Il Garante nazionale raccomanda alle autorità responsabili, tra l’altro:
- che non si protragga il regime speciale previsto dall’articolo 41-bis co. 2 o.p. fino al termine dell’esecuzione di una pena temporanea;
- che siano abolite tutte le “aree riservate”;
- che tutti gli ambienti siano scrupolosamente riconfigurati in modo tale da permettere un sufficiente passaggio di aria fresca e di luce naturale, a partire dalla rimozione delle schermature delle finestre, salvi i casi limitatissimi in cui siano indispensabili a impedire il contatto con altri detenuti o con personale esterno;
- che siano ripensati e adeguati i cortili di passeggio in maniera da non incidere negativamente sulla capacità visiva e consentire effettivamente attività fisica e sportiva;
- che sia avviato con urgenza un percorso di alfabetizzazione e istruzione di base per coloro che ne fanno richiesta
- che siano adottati lettori di libri elettronici, in modalità ovviamente offline, in modo da consentire un maggiore accesso alla lettura e allo studio in condizioni di assoluta sicurezza;
- che sia reso effettivo in tutti gli Istituti l’accesso all’acquisto o all’abbonamento a organi di stampa, salvo preclusioni che siano giustificate individualmente dall’eventuale rischio di possibile comunicazione con l’esterno; che sia emanata una nuova Circolare sulle modalità di attuazione del regime speciale con linee-guida generali che assicurino l’esclusione di misure restrittive non strettamente funzionali alla prevenzione dei collegamenti interni ed esterni con la criminalità organizzata;
- che per ogni persona internata sottoposta alla misura della sicurezza della “Casa di lavoro” sia pianificato un progetto individuale nell’ambito del quale si inserisce il lavoro, nella prospettiva del rientro della persona stessa nella comunità sociale.
Infine, il Garante nazionale raccomanda nuovamente di non definire mai il regime detentivo speciale quale «carcere duro» perché questo concetto implica in sé la possibilità che alla privazione della libertà – che è di per sé il contenuto della pena detentiva – possa essere aggiunto qualcos’altro a fini maggiormente punitivi o di deterrenza o di implicito incoraggiamento alla collaborazione. Fini che porrebbero l’istituto certamente al di fuori del perimetro costituzionale.
Il caso Cospito
”Al di là di questa legge, credo che mai una persona a livello individuale possa pensare, anche con il suo sacrificio, di far cambiare una legge dello Stato: abbiamo un Parlamento per questo. Inviterei quindi Alfredo Cospito a contentarsi di questo risultato e di riprendere a mangiare”. Così il Garante nazionale dei detenuti, Mauro Palma, a margine della presentazione del rapporto sul regime speciale 41-bis nelle carceri italiane.

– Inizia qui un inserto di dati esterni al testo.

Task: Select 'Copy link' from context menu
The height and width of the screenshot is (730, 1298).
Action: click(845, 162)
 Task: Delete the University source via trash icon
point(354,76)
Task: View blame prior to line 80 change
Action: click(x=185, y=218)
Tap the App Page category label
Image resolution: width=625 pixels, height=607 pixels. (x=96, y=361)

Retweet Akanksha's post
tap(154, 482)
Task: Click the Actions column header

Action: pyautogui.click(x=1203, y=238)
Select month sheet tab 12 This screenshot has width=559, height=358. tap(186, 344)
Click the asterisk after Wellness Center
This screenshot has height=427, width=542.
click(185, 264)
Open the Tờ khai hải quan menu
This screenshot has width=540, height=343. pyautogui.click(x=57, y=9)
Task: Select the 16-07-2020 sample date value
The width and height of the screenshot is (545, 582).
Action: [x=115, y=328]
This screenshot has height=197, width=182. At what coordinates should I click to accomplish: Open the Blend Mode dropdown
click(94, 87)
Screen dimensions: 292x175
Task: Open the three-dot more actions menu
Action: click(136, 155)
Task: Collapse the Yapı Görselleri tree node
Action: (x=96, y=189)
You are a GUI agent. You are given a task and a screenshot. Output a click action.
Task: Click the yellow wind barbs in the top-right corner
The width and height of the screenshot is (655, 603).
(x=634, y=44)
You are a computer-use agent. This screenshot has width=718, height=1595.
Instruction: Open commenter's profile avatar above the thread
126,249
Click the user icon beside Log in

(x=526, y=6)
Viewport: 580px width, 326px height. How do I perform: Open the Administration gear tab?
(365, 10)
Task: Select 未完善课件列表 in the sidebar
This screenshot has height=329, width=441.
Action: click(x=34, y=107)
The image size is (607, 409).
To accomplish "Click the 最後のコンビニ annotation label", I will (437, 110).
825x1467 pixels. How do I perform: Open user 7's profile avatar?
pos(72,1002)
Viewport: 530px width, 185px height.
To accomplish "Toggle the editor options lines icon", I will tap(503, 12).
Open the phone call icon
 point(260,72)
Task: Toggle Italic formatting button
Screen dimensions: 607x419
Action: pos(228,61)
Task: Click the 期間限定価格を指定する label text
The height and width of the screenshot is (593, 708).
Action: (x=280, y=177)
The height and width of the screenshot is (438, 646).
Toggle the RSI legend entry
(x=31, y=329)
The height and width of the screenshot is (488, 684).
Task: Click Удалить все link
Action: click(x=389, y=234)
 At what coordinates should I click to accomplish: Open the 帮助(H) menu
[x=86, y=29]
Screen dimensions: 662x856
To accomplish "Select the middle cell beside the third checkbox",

Palma ha visto Alfredo Cospito, in sciopero della fame dal 20 ottobre scorso per protesta contro il 41-bis, l’ultima volta 10 giorni fa. Complessivamente lo ha incontrato quattro volte. ”La situazione è sempre la stessa: è preoccupante la sua perdita di peso – ha spiegato Palma – Tuttavia, trovo che dal punto di vista sanitario sia ben seguito dalla struttura. È una situazione dalla quale bisogna uscirne: gli scioperi della fame devono sempre avere un obiettivo, sono strumenti non di autodistruzione ma che debbono andare verso una soluzione positiva, va individuata quindi una situazione percorribile anche da parte sua. Torni a mangiare”. Palma ha poi aggiunto che ”è una leggenda metropolitana il fatto che gli sia stata negata la Bibbia”.